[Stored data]
◇ ◇ ◇
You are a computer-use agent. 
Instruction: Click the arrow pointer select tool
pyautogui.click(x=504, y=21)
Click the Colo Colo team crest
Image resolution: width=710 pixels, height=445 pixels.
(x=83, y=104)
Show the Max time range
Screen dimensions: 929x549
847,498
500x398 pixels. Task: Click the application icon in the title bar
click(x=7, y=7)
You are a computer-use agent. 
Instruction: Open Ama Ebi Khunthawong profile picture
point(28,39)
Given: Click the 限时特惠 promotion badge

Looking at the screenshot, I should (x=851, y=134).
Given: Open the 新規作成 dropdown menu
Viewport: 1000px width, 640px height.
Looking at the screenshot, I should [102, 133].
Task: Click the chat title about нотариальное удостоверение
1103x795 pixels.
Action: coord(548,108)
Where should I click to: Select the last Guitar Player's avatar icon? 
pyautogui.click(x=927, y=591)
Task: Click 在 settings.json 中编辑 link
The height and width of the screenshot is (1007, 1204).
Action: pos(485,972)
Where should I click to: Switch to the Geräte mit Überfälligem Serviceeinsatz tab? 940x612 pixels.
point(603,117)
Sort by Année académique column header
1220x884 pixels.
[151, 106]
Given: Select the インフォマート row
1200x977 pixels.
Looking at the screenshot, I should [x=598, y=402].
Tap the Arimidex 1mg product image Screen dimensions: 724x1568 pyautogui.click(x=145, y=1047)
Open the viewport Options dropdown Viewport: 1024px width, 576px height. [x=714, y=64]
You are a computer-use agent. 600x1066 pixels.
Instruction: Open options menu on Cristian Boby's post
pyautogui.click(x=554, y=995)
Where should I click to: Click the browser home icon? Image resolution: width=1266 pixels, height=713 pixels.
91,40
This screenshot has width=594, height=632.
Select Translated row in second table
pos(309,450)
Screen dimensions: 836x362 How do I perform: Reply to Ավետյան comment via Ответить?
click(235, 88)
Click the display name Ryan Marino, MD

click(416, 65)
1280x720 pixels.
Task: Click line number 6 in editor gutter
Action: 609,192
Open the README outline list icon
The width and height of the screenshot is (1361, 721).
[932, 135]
◇ ◇ ◇
▶ _PROBLEM_
Set down the records once more, character for character.

▶ _SOLUTION FOR THIS EXERCISE_
You are a computer-use agent. 
Instruction: Click the arrow pointer select tool
pyautogui.click(x=504, y=21)
Click the Colo Colo team crest
Image resolution: width=710 pixels, height=445 pixels.
(x=83, y=104)
Show the Max time range
Screen dimensions: 929x549
847,498
500x398 pixels. Task: Click the application icon in the title bar
click(x=7, y=7)
You are a computer-use agent. 
Instruction: Open Ama Ebi Khunthawong profile picture
point(28,39)
Given: Click the 限时特惠 promotion badge

Looking at the screenshot, I should (x=851, y=134).
Given: Open the 新規作成 dropdown menu
Viewport: 1000px width, 640px height.
Looking at the screenshot, I should [102, 133].
Task: Click the chat title about нотариальное удостоверение
1103x795 pixels.
Action: coord(548,108)
Where should I click to: Select the last Guitar Player's avatar icon? 
pyautogui.click(x=927, y=591)
Task: Click 在 settings.json 中编辑 link
The height and width of the screenshot is (1007, 1204).
Action: pos(485,972)
Where should I click to: Switch to the Geräte mit Überfälligem Serviceeinsatz tab? 940x612 pixels.
point(603,117)
Sort by Année académique column header
1220x884 pixels.
[151, 106]
Given: Select the インフォマート row
1200x977 pixels.
Looking at the screenshot, I should [x=598, y=402].
Tap the Arimidex 1mg product image Screen dimensions: 724x1568 pyautogui.click(x=145, y=1047)
Open the viewport Options dropdown Viewport: 1024px width, 576px height. [x=714, y=64]
You are a computer-use agent. 600x1066 pixels.
Instruction: Open options menu on Cristian Boby's post
pyautogui.click(x=554, y=995)
Where should I click to: Click the browser home icon? Image resolution: width=1266 pixels, height=713 pixels.
91,40
This screenshot has width=594, height=632.
Select Translated row in second table
pos(309,450)
Screen dimensions: 836x362 How do I perform: Reply to Ավետյան comment via Ответить?
click(235, 88)
Click the display name Ryan Marino, MD

click(416, 65)
1280x720 pixels.
Task: Click line number 6 in editor gutter
Action: 609,192
Open the README outline list icon
The width and height of the screenshot is (1361, 721).
[932, 135]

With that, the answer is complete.